Stored data entries
________________________

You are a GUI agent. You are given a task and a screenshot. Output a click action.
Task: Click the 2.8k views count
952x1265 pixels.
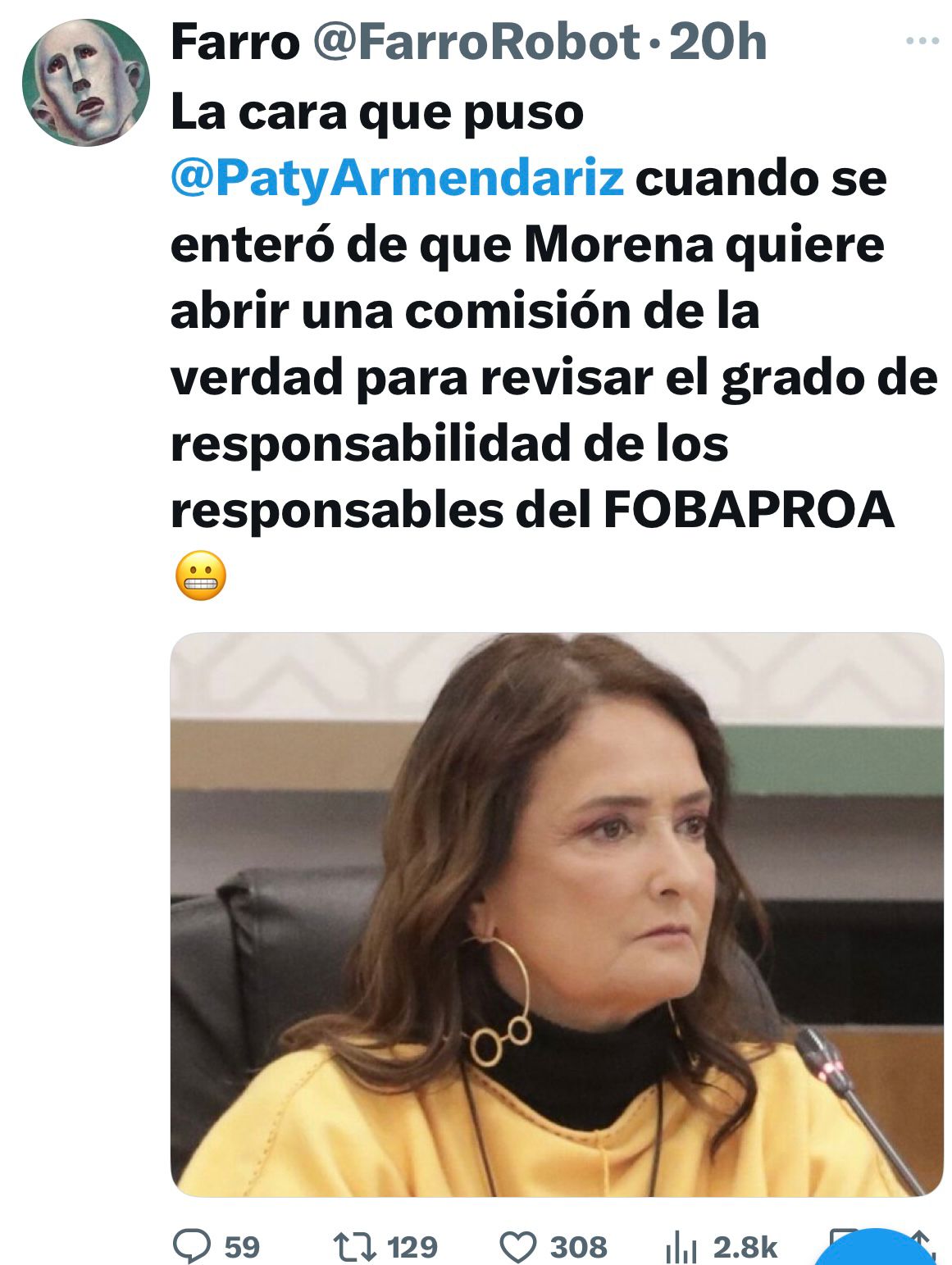(745, 1247)
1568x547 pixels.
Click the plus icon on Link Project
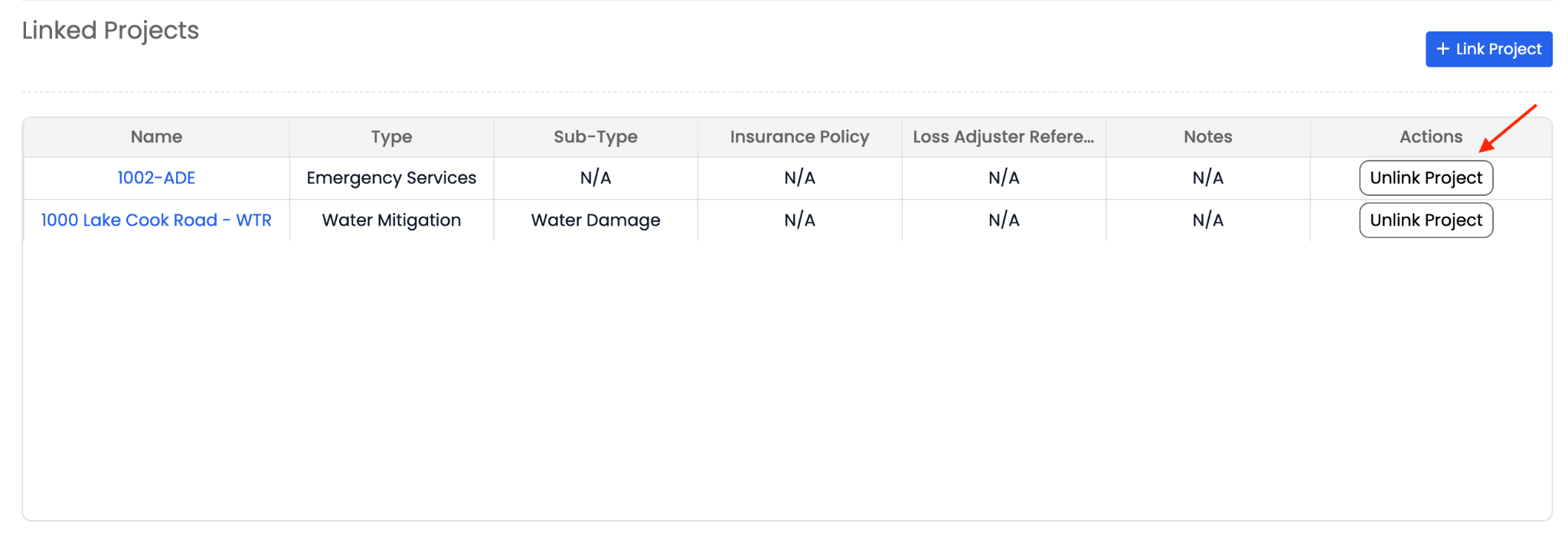pos(1442,49)
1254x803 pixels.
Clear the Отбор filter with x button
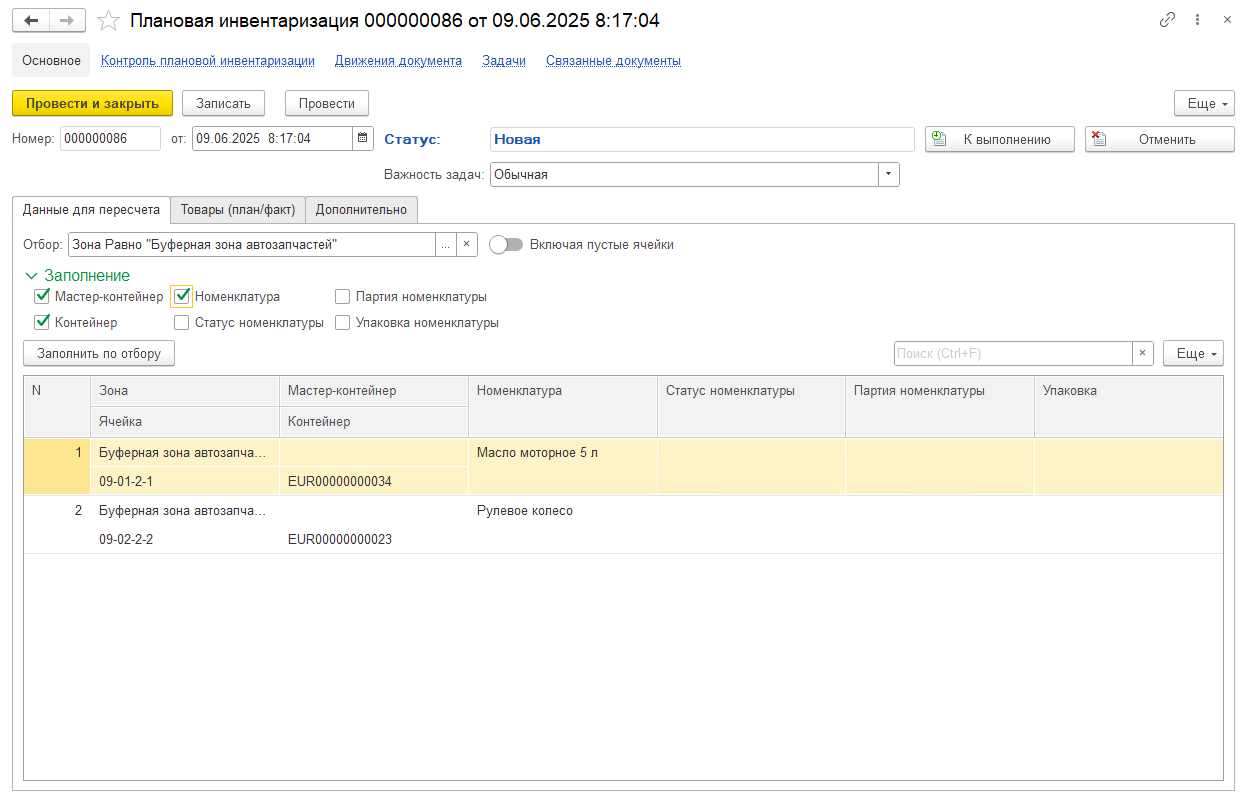click(x=466, y=245)
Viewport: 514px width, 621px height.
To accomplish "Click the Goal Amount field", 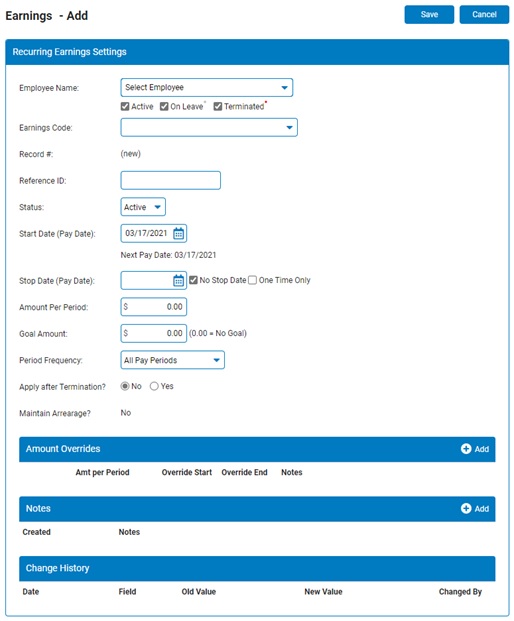I will [x=154, y=333].
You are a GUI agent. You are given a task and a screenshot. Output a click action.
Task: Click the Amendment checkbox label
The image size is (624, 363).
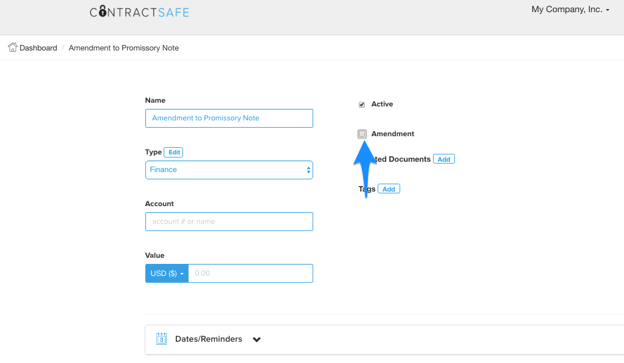[x=392, y=134]
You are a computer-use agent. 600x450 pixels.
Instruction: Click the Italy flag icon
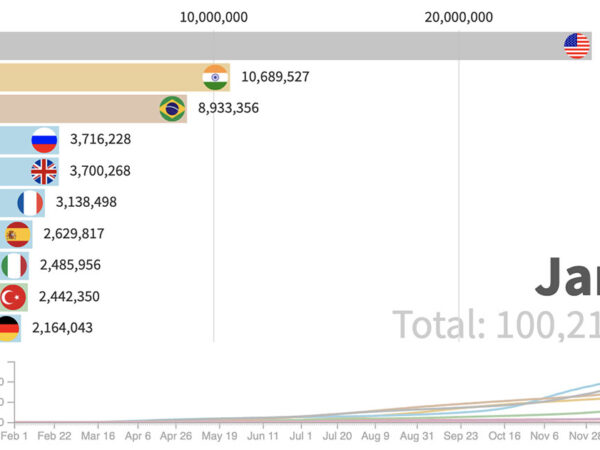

________________________

What you write must match, line for line, the lines from the one with "The image size is (624, 363)." through the last line of the data above, minus the pictures.

## COMPLETED EXERCISE
The image size is (624, 363).
[x=392, y=134]
You are a computer-use agent. 600x450 pixels.
Instruction: Click the Italy flag icon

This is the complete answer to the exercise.